Li Ling – Jan 15:
Saturday the 15th January was a long day with a lot of exciting deployments! A few CTD casts in the morning, 2 glider deployments in the afternoon, and after dinner our first RAN test mission!
Gliders are really cool instruments! Prior to deployment, they receive a set of waypoints. Once deployed, they are quite autonomous, diving up and down the ocean according to the set waypoints. Once they reach the surface, their antenna will communicate with satellites, transmit the dive data, receive any changes from the remote pilots and then continue with its mission.
The and the glider team from UEA (University of East Anglia)! From left to right: Callum Rollo (now at VOTO), Yixi Zheng, Rob Hall, Gareth Lee, Daisy Pickup, Philip Leadbitter and Tiago Dotto.
After dinner it was our turn to perform the first RAN test mission!

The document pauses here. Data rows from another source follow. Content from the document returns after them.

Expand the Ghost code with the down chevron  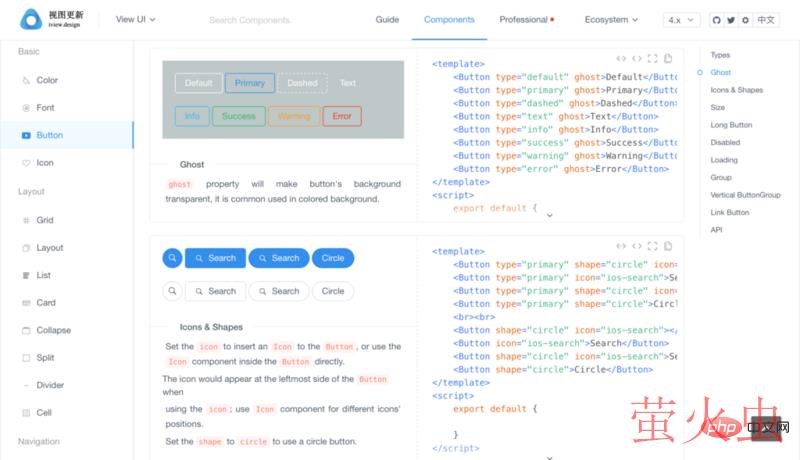click(x=549, y=215)
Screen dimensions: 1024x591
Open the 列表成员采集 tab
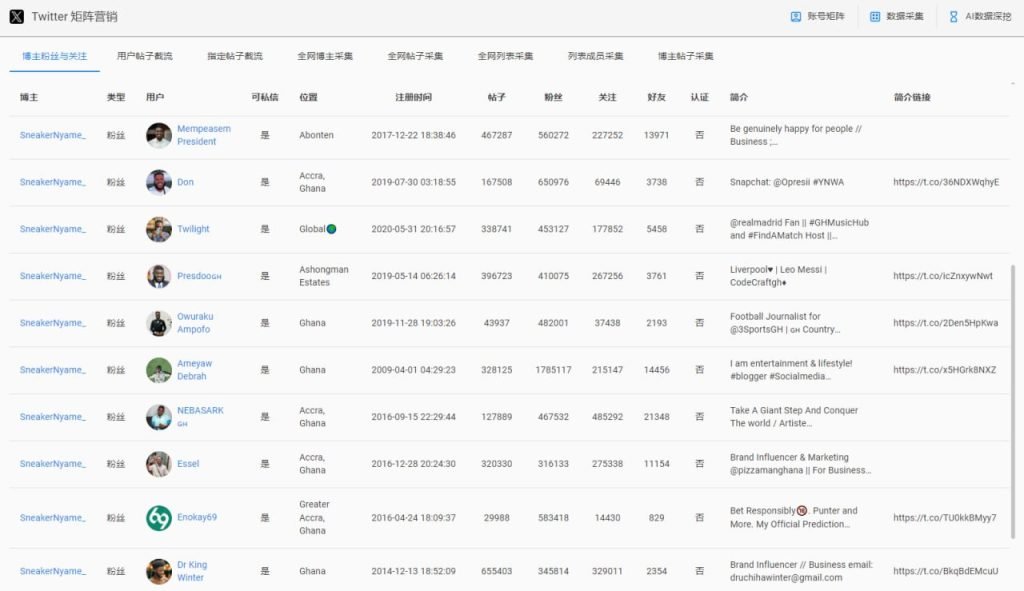[595, 56]
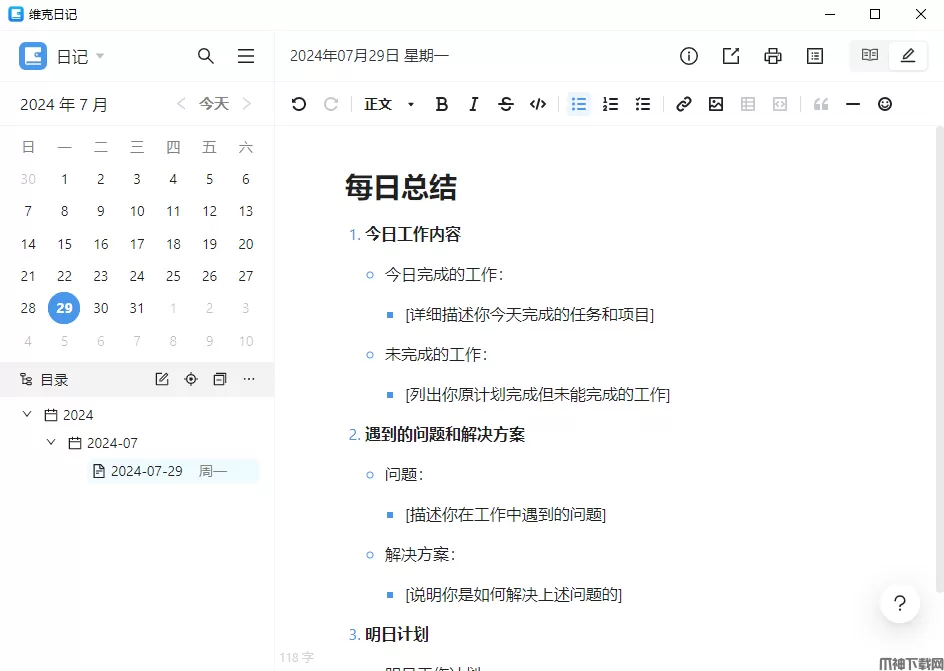Viewport: 944px width, 671px height.
Task: Toggle bulleted list formatting
Action: coord(579,104)
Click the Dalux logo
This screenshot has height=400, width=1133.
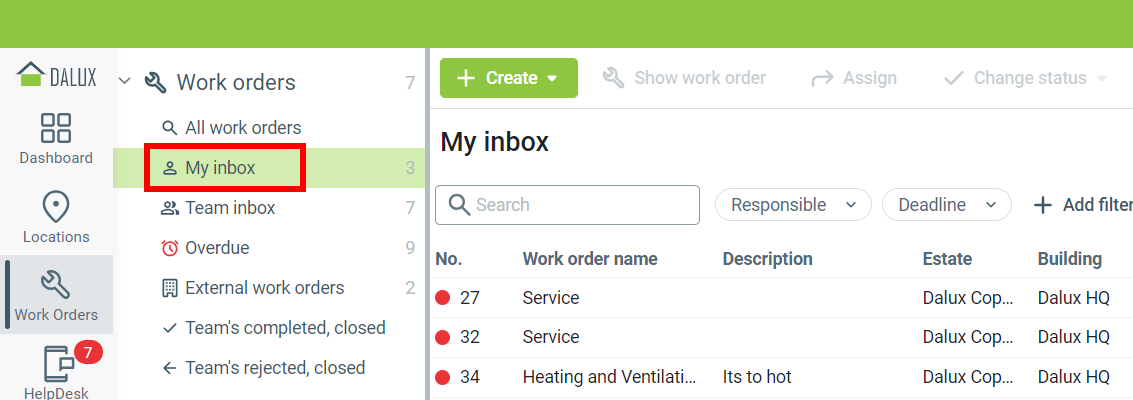(57, 75)
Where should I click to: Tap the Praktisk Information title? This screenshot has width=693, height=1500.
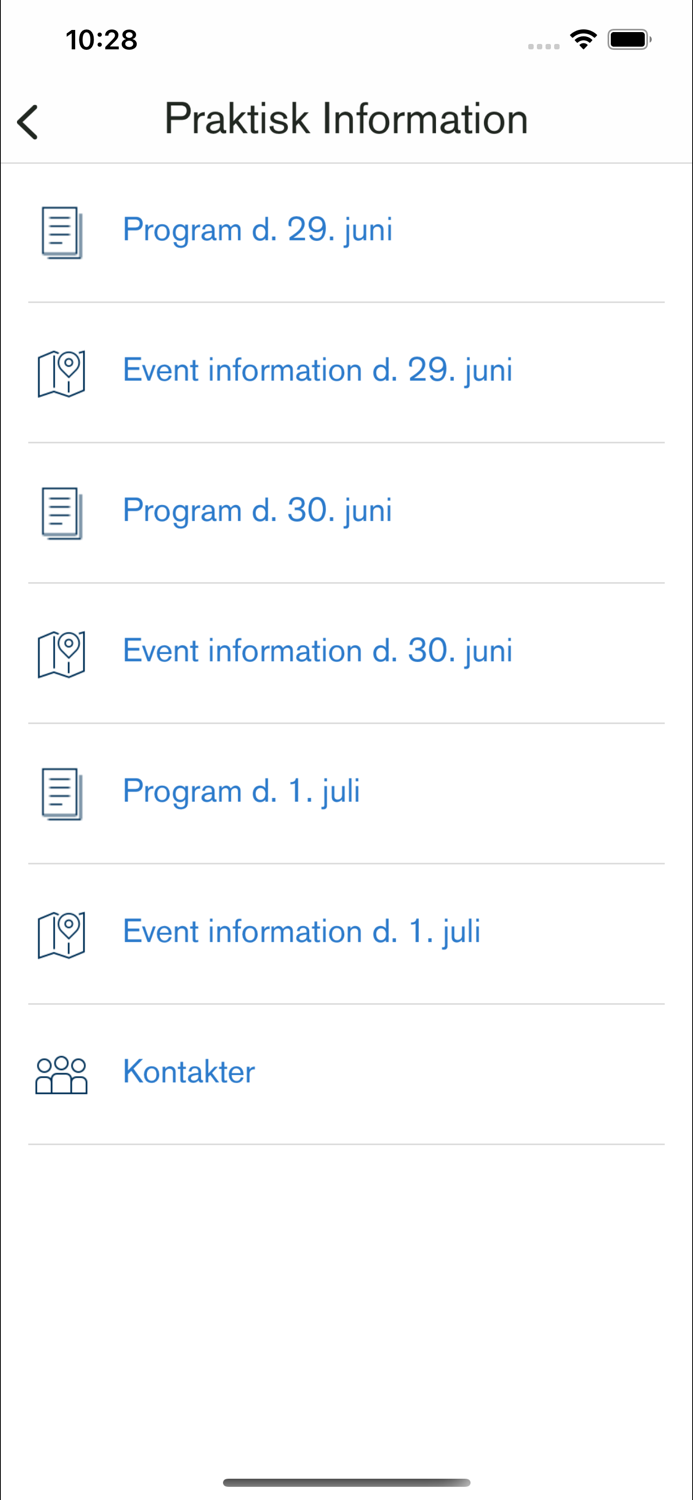tap(346, 118)
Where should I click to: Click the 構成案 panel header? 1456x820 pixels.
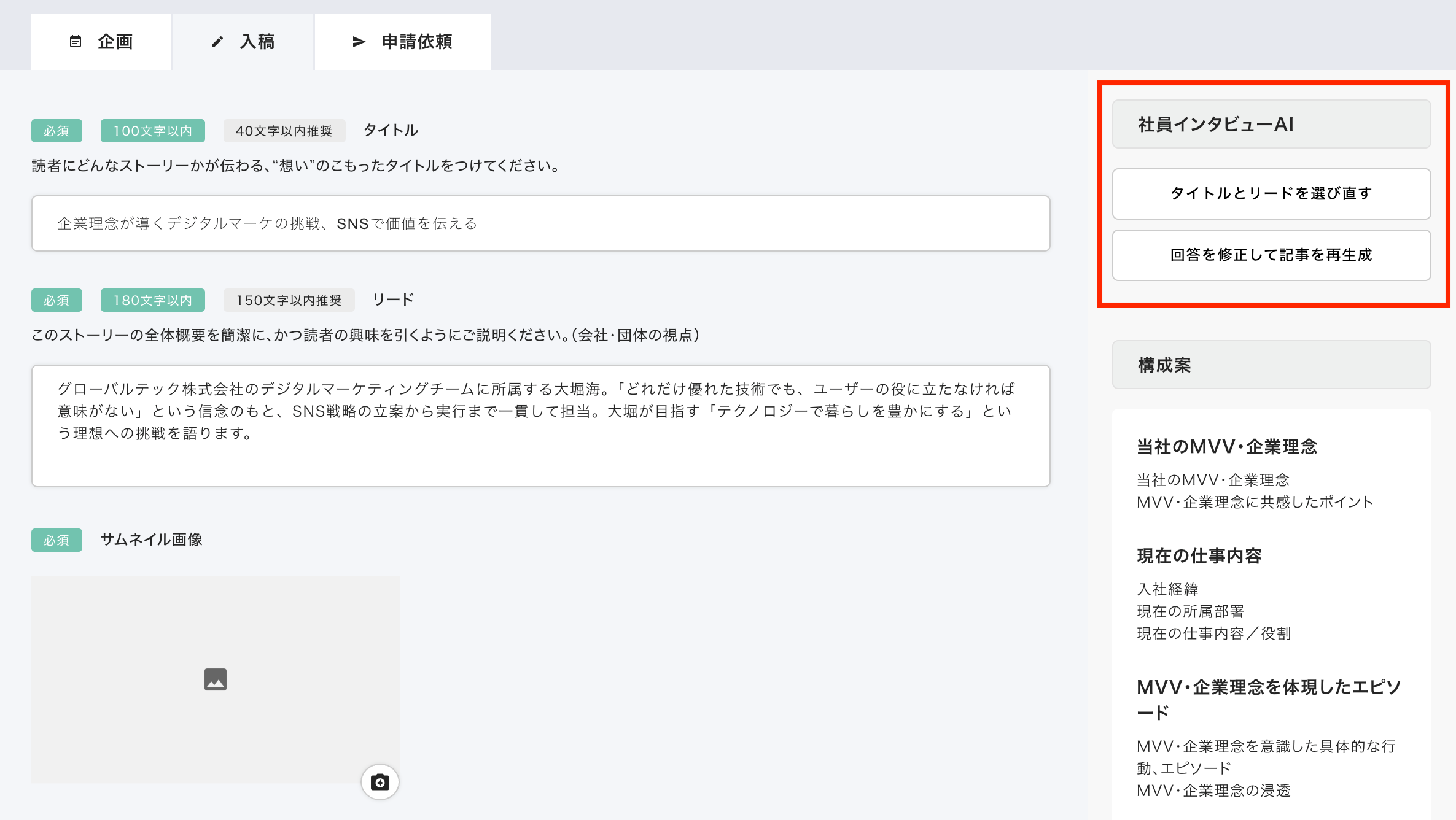[1271, 365]
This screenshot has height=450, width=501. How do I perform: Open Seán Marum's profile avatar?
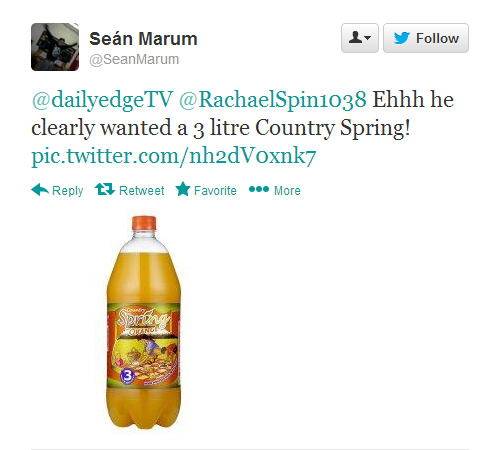coord(55,47)
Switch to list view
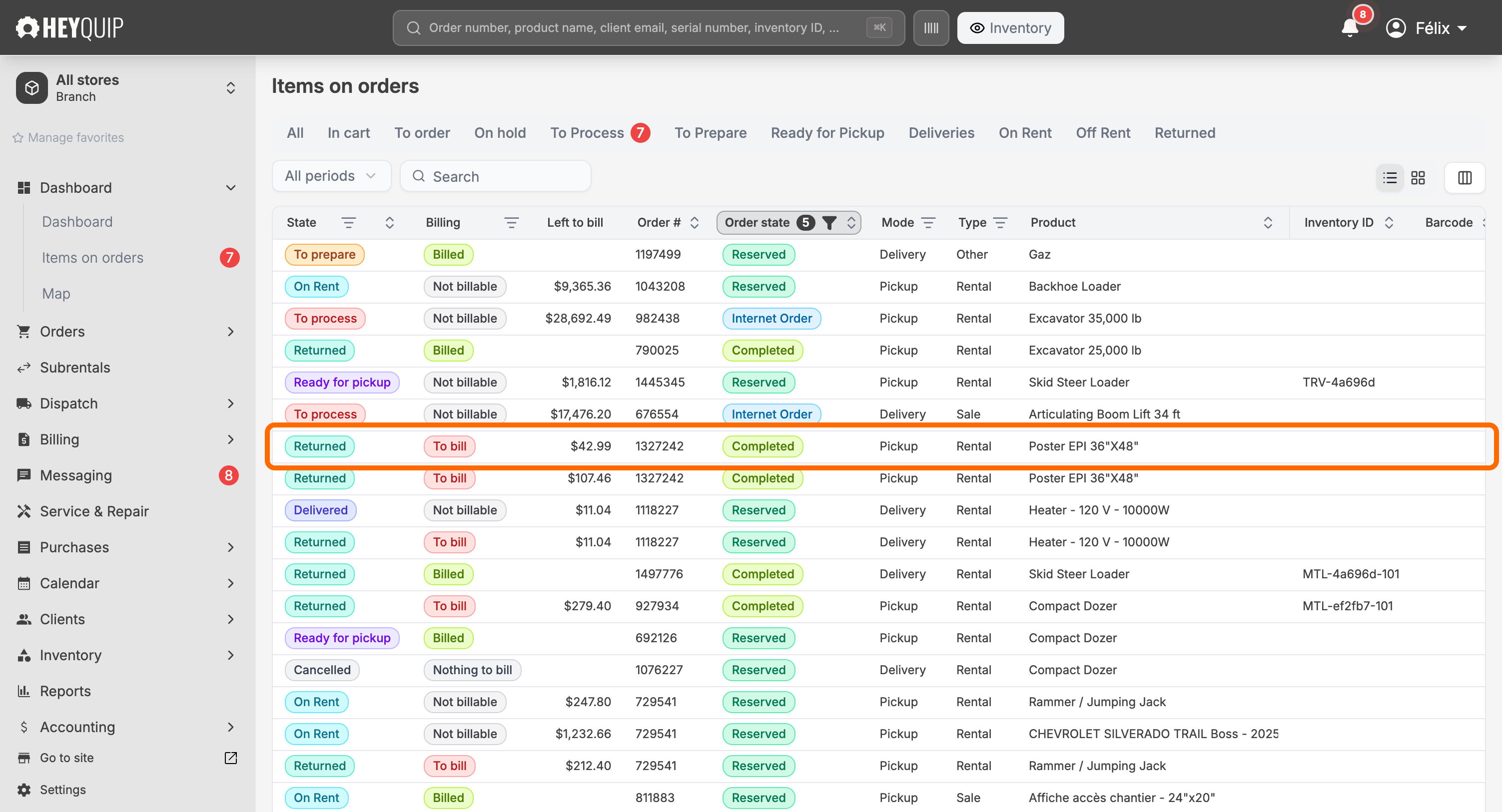Screen dimensions: 1502x812 tap(1390, 177)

Exciting! Anders and Mark were out on the back deck in the RAN container, Anna was in the Dry Lab with the Hugin computers, and I went with the zodiac to see the deployment from a distance!
Hugin deployment seen from the zodiac:
There was a bit of a hiccup during the first mission. RAN was a bit too heavy and sank before we had time to tell her to move to line 2 with her mission. So she disappeared when she was still executing line 1 of her mission, which was staying in surface for 40 minutes. Effectively, she ended up sinking for 40 minutes 😂😱 But then she did an emergency ascend when she started executing line 2 and realized that her expected depth
(0m) and actual depth (350m) did not match! Lars from the seal tagging team was kind enough to help us spot her in the water ~1km away from the ship, and the bridge was super helpful maneuvering towards her. Two of the MTs Ken and Matt then went out in the zodiac to recover her. By this time, the sea was starting to get a bit more stormy and sea ice was starting to come closer to the ship. Many times, the recovery rope got stuck around a piece of sea ice. But the MTs always managed to maneuver around and get RAN on the right track again!